We fear, too, that these constant remands are having a bad effect, and whilst there exists an undoubted sympathy for the men now in gaol, a sympathy which is manifest wherever we go, a false sympathy is created for the outlaws themselves, men whom everyone with a spark of honour or a sense of justice should execrate  The proceedings of last Saturday were ? in the extreme, and whilst we say by all means use every endeavour to capture the Kellys – arrest and keep at distance vile, every man who has aided them in any way, still in common fair play let the men now confined on suspicions have a chance of clearing themselves of an imputation, which, if not removed must blast their lives and their reputations for ever.  A person might imagine, and be himself morally convinced that another person stole his catch, but the law will not punish that man, but in the contrary will hold him innocent unless proof of his guilt be forthcoming, and so though we may say that we believe these men, if let, would  ? join the Kellys, still in common justice let the police bring forward some evidence in support of their charge before asking for another remand.


The fourteen men who have now been confined in the Beechworth gaol since the 3rd January last, were again brought up at the Beechworth Police Court, on Saturday, before Mr A Wyatt, PM, charged with aiding and abetting the Kelly gang.  The court was crowded, but those who had assembled with the expectation of enjoying something sensational, were woefully disappointed as the whole proceedings were of the tamest character, and only lasted about a quarter of an hour, whilst the Police Magistrate in marked contrast to his conduct the previous Saturday, was extremely quiet and subdued.

Thomas Lloyd was first arraigned, and Superintendent Hare again asked for a remand, on the same grounds as advanced the previous Saturday.

Mr Bowman objected.  He asked how long this monstrous injustice was to be continued.  The men were arraigned Saturday after Saturday, but not one tittle of evidence had been brought against them, nor was any tangible charge preferred against them.  Were they in opposition to all precedent to be kept incarcerated until the Kellys were caught, which might be at the day of judgment, or until the crack of doom.  They were half starved in gaol.  All of them were working men unaccustomed to plenty of wholesome food, and now they had half rations, not nearly as good as men who were serving a sentence.  They had sleep on boards, and be locked up for no assigned reason.  Were they kept confined any longer, it would be one of the greatest crimes against English justice ever known.

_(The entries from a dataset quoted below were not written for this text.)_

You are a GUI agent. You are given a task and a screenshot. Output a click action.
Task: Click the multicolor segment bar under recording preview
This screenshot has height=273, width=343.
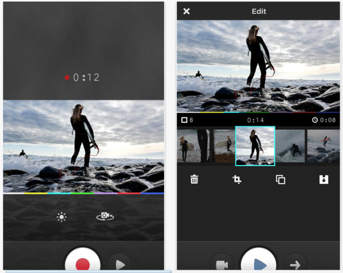pyautogui.click(x=83, y=193)
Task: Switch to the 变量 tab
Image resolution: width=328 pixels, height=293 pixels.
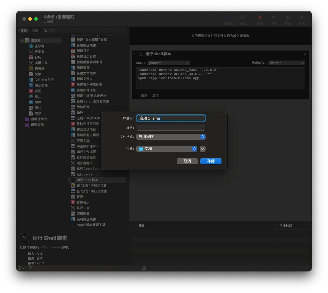Action: pos(35,31)
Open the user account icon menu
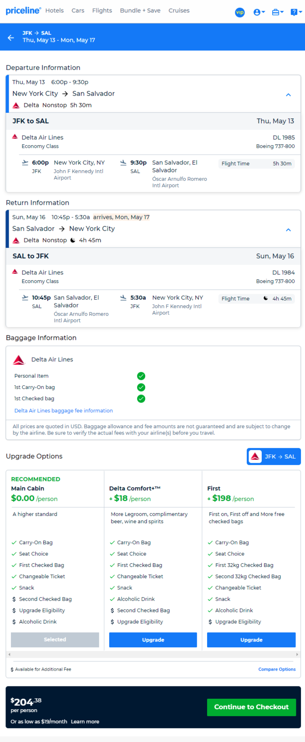The image size is (305, 742). click(x=259, y=12)
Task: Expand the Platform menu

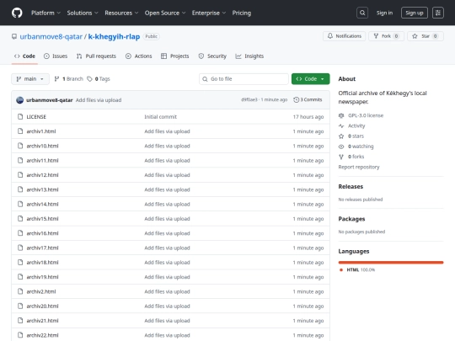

The Police Magistrate remanded the accused until Tuesday (today).

John Mcllroy was then brought forward, and Mr Zincke, who appeared for him, said he was not there to repeat a thrice told tale, nor to deprecate the action taken by the Bench, but simply to denounce it.  Were foutrteen men to be dragged from their homes, locked up in gaol, and re manded from time to time, to suit the whim of the police, without any evidence being brought forward against them?  What effort had been made to give these men a chance of proving their innocence?  Why did not they strive to separate the chaff from the wheat?  He personally did not care what course the Bench took that day, as he had taken all the necessary steps to test the question, and have the man taken before the court and brought up in Melbourne before a court that was unfettered in its actions.  He was sick of hearing about the Kelly scare the state of public opinion and the exigencies of the case.

The Police Magistrate said he also had taken action in the matter.  He gave this merely for their information, not to provoke a repay.

The remaining twelve prisoners were then brought up and remanded until Tuesday.

Isaiah Wright speeking to Mr Hare, said, “No wonder you blush; you ought to be ashamed of your self;” and then turning to the Bench, “Your Worship said you give me fair play, but you are not giving me fair play now.  I don’t know how some of these men stand it.”

Mr Wyatt said that he had been misunderstood and misrepresented on the previous Saturday. What he had meant was that he would give Wright fair-play, and thought it best to be remanded.

Michael Harney said, “I’m getting rather tied of it now.”

Daniel Clarney, on being remanded, said sutto rove, “It’s a wager, Sunny.”

Joseph Ryan: “It’s getting rather stale now,and there ought to be a change.”

Mr Wyatt said that Mr Bowman had alluded to the fact the accused had no sufficient nutriment.  He was not appointed visiting justice of the gaol, and he would see to it himself.  He would advise Mr Bowman to bring the matter under the notice of the proper authorities.

Mr Bowman: “I do not know where to find the proper authorities .”

The proccedings then closed.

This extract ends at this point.